§ **Data provided**
_ _ _ _ _ _ _
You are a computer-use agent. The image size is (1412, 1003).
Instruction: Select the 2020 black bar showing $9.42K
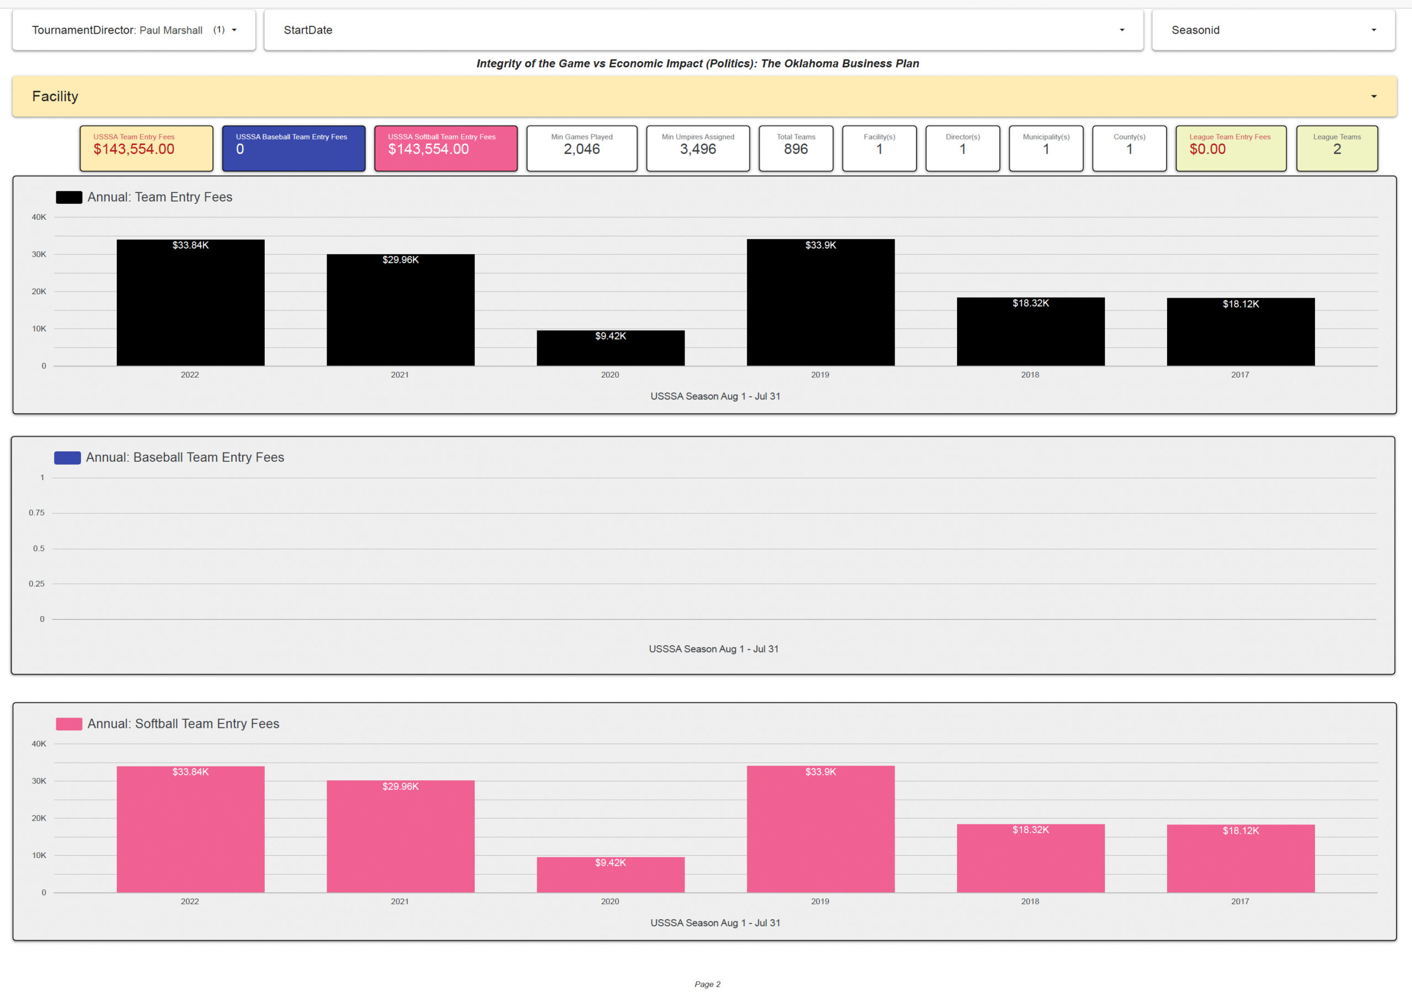click(x=611, y=348)
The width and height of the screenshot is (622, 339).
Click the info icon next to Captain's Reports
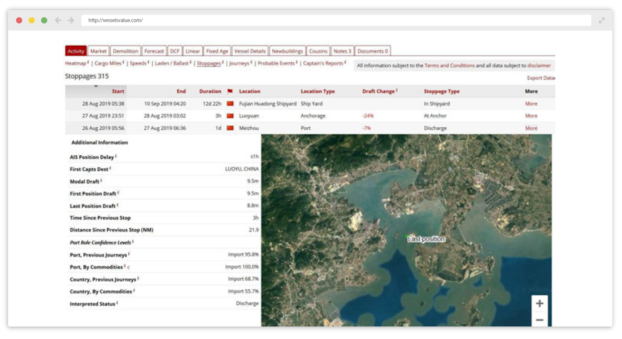(x=345, y=63)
_ _ _ _ _ _ _
For this exercise, retype the data above exactly and skip every image.

You are a computer-use agent. The image size is (1412, 1003).
Instruction: Select the 2020 black bar showing $9.42K
click(x=611, y=348)
The width and height of the screenshot is (622, 339).
Click the info icon next to Captain's Reports
(x=345, y=63)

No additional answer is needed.